THIS IS AN OUTRAGE

emmagrant01:

When did it become badass to be a “motherfucker”? Around the 1950s. People have been calling each other motherfuckers for over a century, but until World War II the term was typically used as an insult. The earliest citations of motherfucker and motherfucking in the Oxford English Dictionary come from the late 19th and early 20th centuries, and they give a sense for how seriously the word was taken. The OED’s first citation of the word comes from the Texas Court of Appeals’ account of the 1889 trial of Levy v. State, where witnesses describe a defendant being called a “God damned mother-f—cking, bastardly son-of-a-bitch.” It’s perhaps revealing that, of the four expletives, mother-fucking is the only one to get censored.

zeromorph:

Occasionally people make the mistake of asking me where a word comes from. They never make this mistake twice… A chap once asked me where the word biscuit came from. He was eating one at the time and had been struck by curiosity.
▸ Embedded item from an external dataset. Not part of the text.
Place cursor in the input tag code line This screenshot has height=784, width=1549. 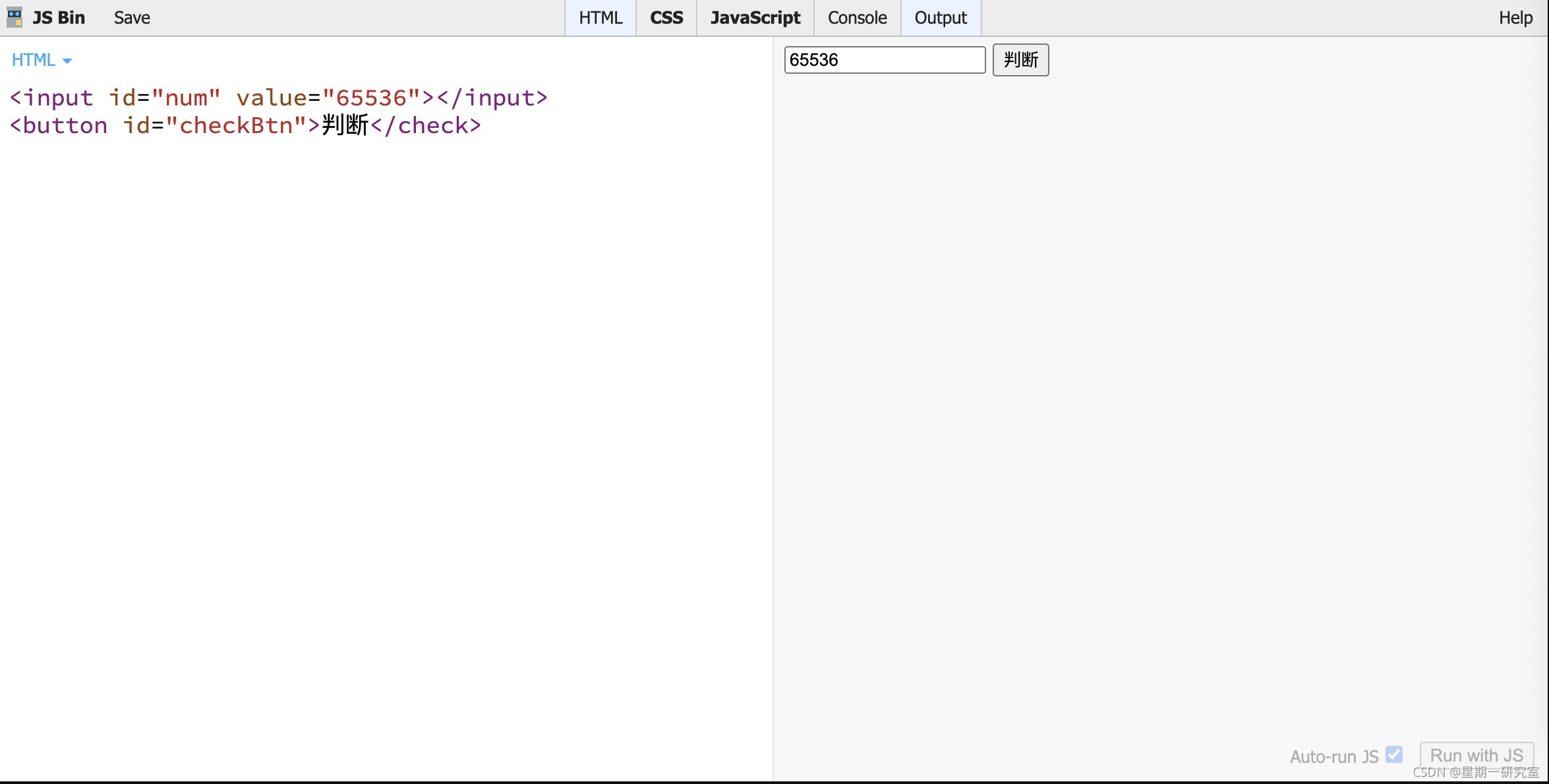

I explained to him that a biscuit is cooked twice, or in French bi-cuit, and he thanked me for that. So I added that the bi in biscuit is the same bi that you get in bicycle and bisexual, to which he nodded. And then, just because it occurred to me, I told him that the word bisexual wasn’t invented until the 1890s and that it was coined by a psychiatrist called Richard von Krafft-Ebing and did he know that Ebing also invented the word masochism?

He told me firmly that he didn’t.

Did he know about Mr. Masoch, after whom masochism was named? He was a novelist and…

The fellow told me that he didn’t know about Mr. Masoch, that he didn’t want to know about Mr. Masoch, and that his one ambition in life was to eat his biscuit in peace.